◆ **Supplied data**
↓↓↓

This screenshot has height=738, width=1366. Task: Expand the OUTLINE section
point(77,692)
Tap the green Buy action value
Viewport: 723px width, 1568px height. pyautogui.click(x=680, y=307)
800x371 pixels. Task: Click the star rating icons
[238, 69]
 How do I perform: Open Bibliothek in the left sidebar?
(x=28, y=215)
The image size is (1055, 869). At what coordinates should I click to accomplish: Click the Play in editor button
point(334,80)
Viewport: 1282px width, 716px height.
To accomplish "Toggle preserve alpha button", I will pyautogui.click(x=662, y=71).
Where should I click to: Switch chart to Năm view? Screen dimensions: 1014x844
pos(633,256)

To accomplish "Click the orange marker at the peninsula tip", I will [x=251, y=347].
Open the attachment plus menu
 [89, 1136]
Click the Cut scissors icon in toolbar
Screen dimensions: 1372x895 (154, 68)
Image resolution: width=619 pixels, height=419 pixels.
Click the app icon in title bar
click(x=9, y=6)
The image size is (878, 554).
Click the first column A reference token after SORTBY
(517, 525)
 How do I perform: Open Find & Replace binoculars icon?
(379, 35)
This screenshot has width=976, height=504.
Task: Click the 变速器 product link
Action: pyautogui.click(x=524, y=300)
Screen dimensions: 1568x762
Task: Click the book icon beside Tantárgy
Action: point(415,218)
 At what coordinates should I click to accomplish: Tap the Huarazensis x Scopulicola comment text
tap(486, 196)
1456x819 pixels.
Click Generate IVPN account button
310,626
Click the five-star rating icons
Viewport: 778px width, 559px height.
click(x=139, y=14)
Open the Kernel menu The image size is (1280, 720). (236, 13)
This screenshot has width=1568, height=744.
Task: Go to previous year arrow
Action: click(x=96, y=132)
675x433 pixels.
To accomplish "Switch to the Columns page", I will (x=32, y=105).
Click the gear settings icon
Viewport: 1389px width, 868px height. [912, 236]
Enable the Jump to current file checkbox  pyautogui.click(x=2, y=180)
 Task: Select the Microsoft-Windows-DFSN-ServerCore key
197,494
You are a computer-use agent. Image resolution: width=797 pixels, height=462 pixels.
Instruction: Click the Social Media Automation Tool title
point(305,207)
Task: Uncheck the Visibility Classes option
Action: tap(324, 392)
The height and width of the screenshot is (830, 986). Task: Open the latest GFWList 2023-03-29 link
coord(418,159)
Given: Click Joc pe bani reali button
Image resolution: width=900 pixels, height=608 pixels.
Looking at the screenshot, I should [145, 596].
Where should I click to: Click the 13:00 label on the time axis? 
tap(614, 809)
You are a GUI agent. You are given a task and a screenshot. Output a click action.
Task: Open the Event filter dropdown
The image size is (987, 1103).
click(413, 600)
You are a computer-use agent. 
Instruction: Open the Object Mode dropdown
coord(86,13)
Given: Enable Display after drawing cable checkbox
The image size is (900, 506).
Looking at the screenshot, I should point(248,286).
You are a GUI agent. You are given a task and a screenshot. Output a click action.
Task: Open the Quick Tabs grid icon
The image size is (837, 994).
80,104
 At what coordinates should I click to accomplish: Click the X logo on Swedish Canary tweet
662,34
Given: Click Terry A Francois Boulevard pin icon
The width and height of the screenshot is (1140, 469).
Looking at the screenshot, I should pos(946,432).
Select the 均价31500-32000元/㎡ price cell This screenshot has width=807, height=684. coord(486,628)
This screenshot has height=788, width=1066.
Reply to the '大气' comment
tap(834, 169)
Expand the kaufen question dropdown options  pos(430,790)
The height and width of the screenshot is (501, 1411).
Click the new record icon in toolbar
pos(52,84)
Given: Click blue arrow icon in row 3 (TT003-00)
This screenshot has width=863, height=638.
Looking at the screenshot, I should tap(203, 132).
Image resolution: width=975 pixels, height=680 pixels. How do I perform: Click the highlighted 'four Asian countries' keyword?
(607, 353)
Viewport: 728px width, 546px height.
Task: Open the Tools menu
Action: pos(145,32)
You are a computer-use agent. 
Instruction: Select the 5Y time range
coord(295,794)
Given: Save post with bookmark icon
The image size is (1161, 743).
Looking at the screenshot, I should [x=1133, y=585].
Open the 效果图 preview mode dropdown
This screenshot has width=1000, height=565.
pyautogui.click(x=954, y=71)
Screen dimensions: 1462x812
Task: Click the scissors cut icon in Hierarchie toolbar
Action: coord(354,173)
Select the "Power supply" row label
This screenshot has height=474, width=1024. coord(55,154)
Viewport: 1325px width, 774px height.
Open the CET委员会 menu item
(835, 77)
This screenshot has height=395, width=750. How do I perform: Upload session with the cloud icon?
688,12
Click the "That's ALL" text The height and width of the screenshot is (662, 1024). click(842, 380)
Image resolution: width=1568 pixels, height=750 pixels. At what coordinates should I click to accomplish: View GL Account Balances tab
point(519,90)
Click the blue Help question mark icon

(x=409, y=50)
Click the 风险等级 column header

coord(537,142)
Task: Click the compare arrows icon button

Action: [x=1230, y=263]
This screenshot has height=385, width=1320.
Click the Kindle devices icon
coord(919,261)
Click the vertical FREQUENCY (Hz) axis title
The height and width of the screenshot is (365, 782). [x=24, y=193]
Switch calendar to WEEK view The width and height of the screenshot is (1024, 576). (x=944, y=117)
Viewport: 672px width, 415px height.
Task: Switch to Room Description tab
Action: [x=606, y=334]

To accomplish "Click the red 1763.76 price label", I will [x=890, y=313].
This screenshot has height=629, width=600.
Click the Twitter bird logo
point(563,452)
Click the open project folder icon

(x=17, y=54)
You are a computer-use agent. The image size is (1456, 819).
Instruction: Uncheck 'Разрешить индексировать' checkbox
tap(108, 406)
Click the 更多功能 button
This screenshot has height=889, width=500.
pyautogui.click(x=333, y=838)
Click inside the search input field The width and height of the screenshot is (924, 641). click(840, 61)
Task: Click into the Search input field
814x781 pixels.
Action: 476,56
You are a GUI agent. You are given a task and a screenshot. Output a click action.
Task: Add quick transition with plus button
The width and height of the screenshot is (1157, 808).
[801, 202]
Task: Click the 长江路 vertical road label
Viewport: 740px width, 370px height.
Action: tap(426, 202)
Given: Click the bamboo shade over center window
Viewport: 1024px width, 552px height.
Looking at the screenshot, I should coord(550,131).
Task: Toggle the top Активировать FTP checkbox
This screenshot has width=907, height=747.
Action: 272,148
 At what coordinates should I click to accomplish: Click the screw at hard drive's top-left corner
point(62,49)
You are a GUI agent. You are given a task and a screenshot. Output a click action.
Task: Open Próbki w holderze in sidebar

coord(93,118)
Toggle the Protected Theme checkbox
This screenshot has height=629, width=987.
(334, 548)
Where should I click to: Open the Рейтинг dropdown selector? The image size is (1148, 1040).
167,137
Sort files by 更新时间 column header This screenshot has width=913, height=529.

↑↑↑

◆ **Description of the task**
Every line holding the word "input" should be copied out of the material.

◆ **Written answer**
Click inside the search input field The width and height of the screenshot is (924, 641). click(840, 61)
Task: Click into the Search input field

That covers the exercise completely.